A significant relationship was found between the frequency of the dhfr triple mutation and SP-IPTi protective efficacy at 35 days post the 9 month dose. An association between the protective efficacy to 12 months of age and dhfr triple and dhfr/dhps quintuple mutations was found but should be viewed with caution due to bias. It was not possible to define a more definite relationship based on the data available from these trials.     

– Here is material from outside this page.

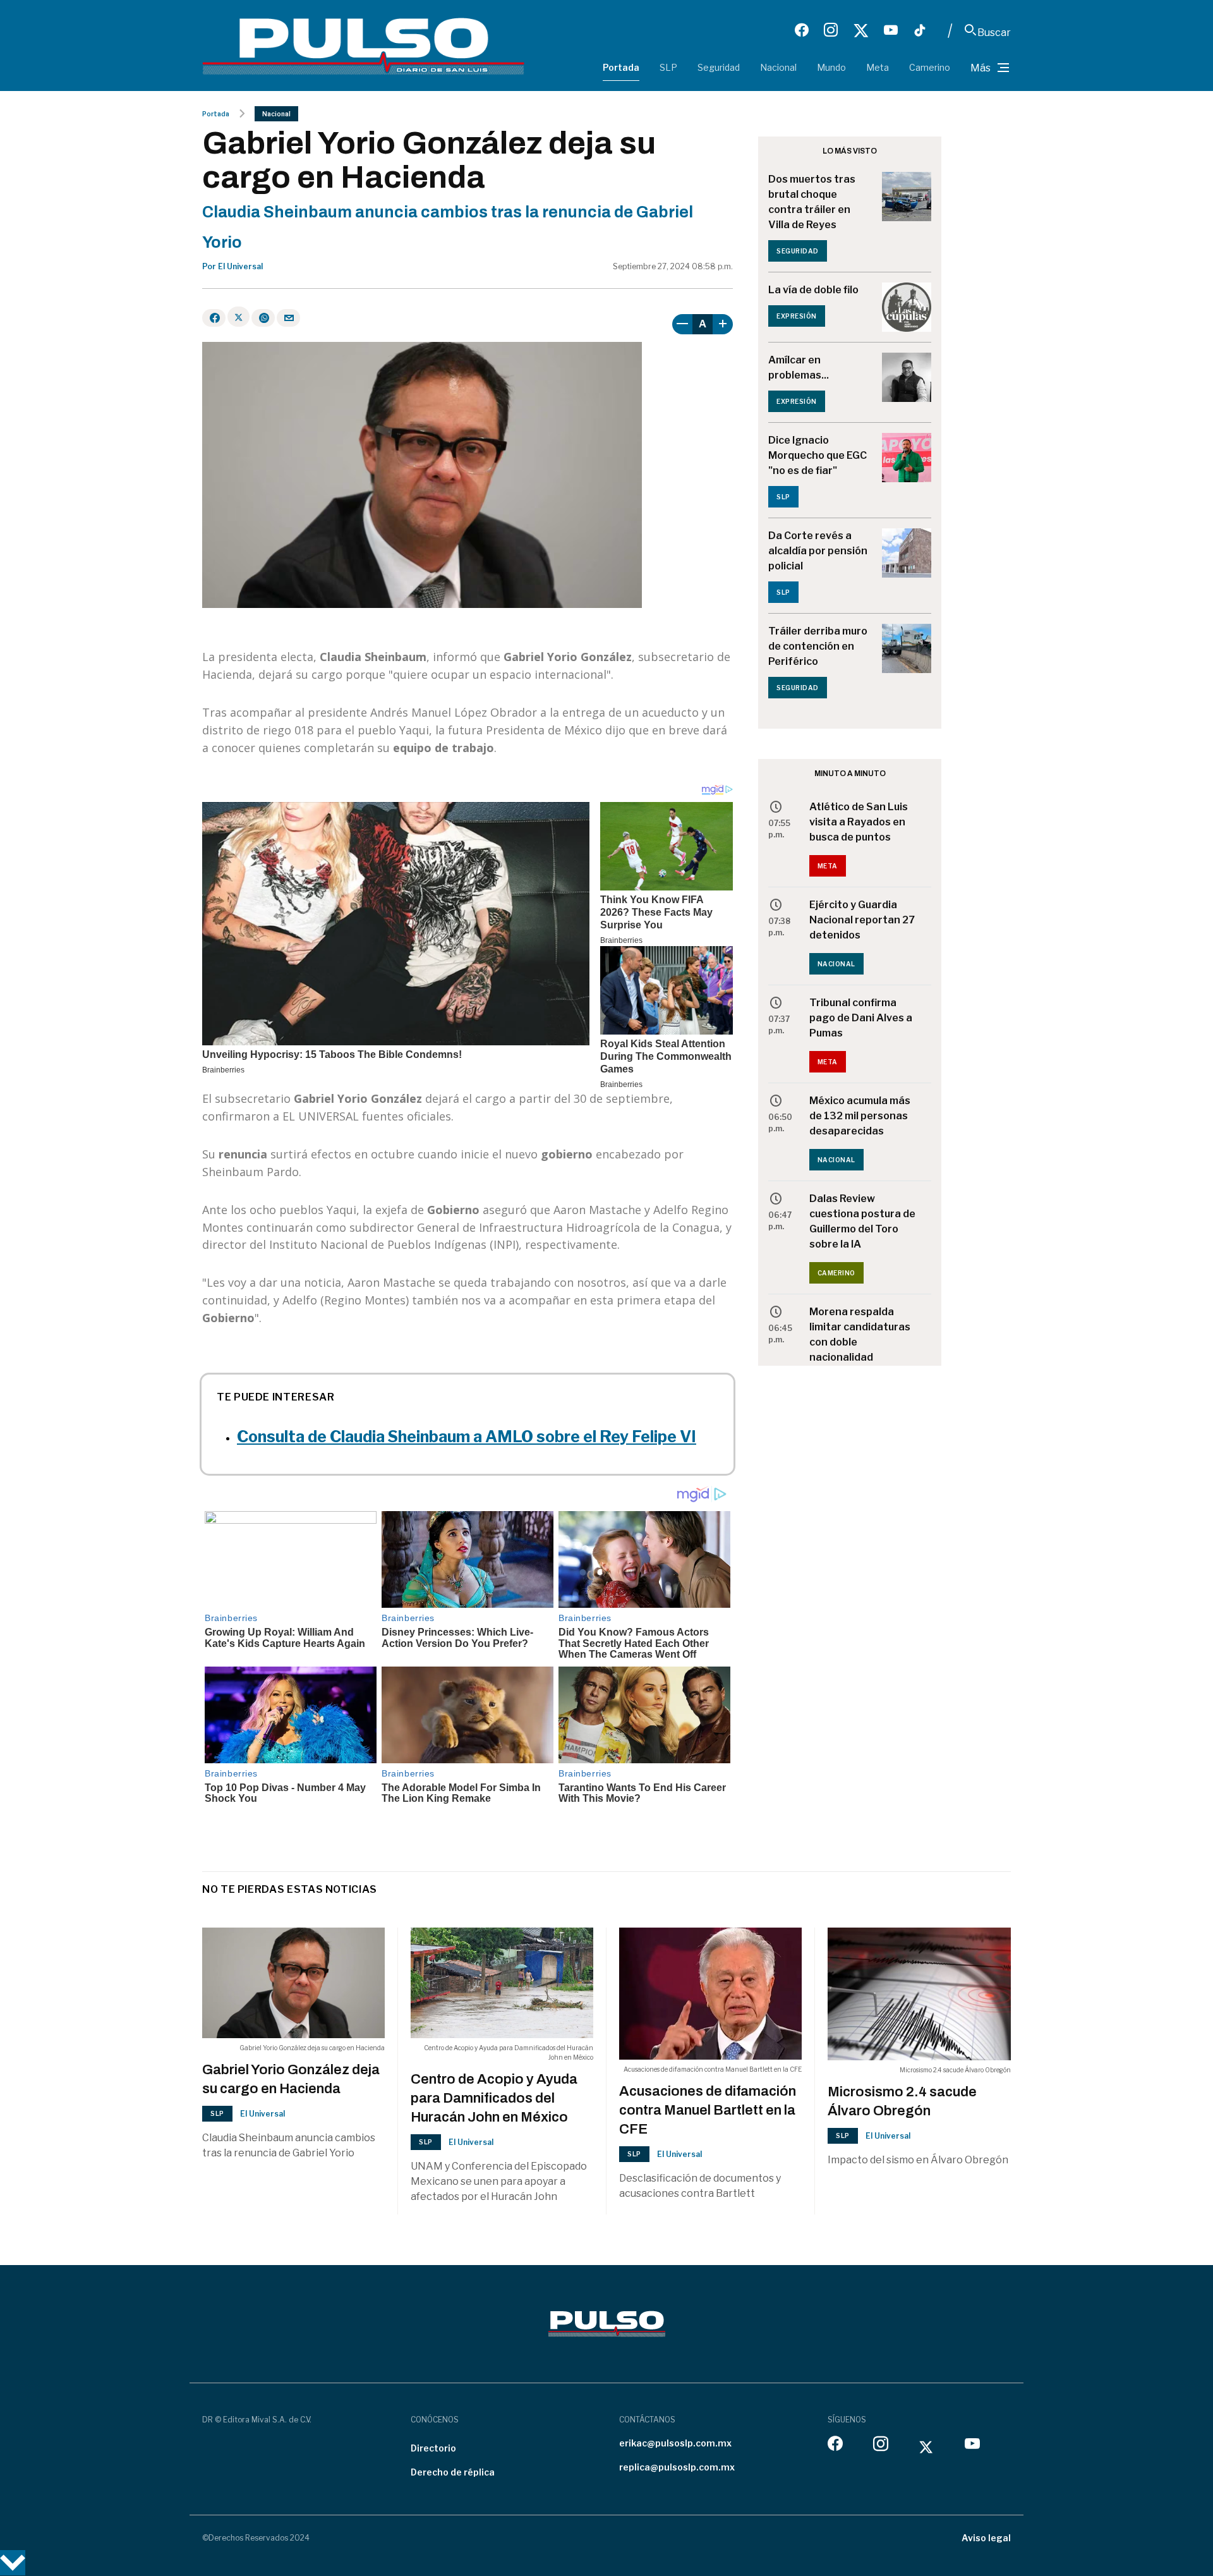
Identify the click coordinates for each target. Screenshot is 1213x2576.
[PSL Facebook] (802, 30)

The Cost-Effectiveness of Intermittent Preventive Treatment for Malaria in Infants in Sub-Saharan Africa

Background

Intermittent preventive treatment in infants (IPTi) has been shown to decrease clinical malaria by approximately 30% in the first year of life and is a promising malaria control strategy for Sub-Saharan Africa which can be delivered alongside the Expanded Programme on Immunisation (EPI). To date, there have been limited data on the cost-effectiveness of this strategy using sulfadoxine pyrimethamine (SP) and no published data on cost-effectiveness using other antimalarials.

Methods

We analysed data from 5 countries in sub-Saharan Africa using a total of 5 different IPTi drug regimens; SP, mefloquine (MQ), 3 days of chlorproguanil-dapsone (CD), SP plus 3 days of artesunate (SP-AS3) and 3 days of amodiaquine-artesunate (AQ3-AS3).The cost per malaria episode averted and cost per Disability-Adjusted Life-Year (DALY) averted were modeled using both trial specific protective efficacy (PE) for all IPTi drugs and a pooled PE for IPTi with SP, malaria incidence, an estimated malaria case fatality rate of 1.57%, IPTi delivery costs and country specific provider and household malaria treatment costs.

Findings

In sites where IPTi had a significant effect on reducing malaria, the cost per episode averted for IPTi-SP was very low, USD 1.36–4.03 based on trial specific data and USD 0.68–2.27 based on the pooled analysis. For IPTi using alternative antimalarials, the lowest cost per case averted was for AQ3-AS3 in western Kenya (USD 4.62) and the highest was for MQ in Korowge, Tanzania (USD 18.56). Where efficacious, based only on intervention costs, IPTi was shown to be cost effective in all the sites and highly cost-effective in all but one of the sites, ranging from USD 2.90 (Ifakara, Tanzania with SP) to USD 39.63 (Korogwe, Tanzania with MQ) per DALY averted. In addition, IPTi reduced health system costs and showed significant savings to households from malaria cases averted. A threshold analysis showed that there is room for the IPTi-efficacy to fall and still remain highly cost effective in all sites where IPTi had a statistically significant effect on clinical malaria.

Conclusions

IPTi delivered alongside the EPI is a highly cost effective intervention against clinical malaria with a range of drugs in a range of malaria transmission settings. Where IPTi did not have a statistically significant impact on malaria, generally in low transmission sites, it was not cost effective.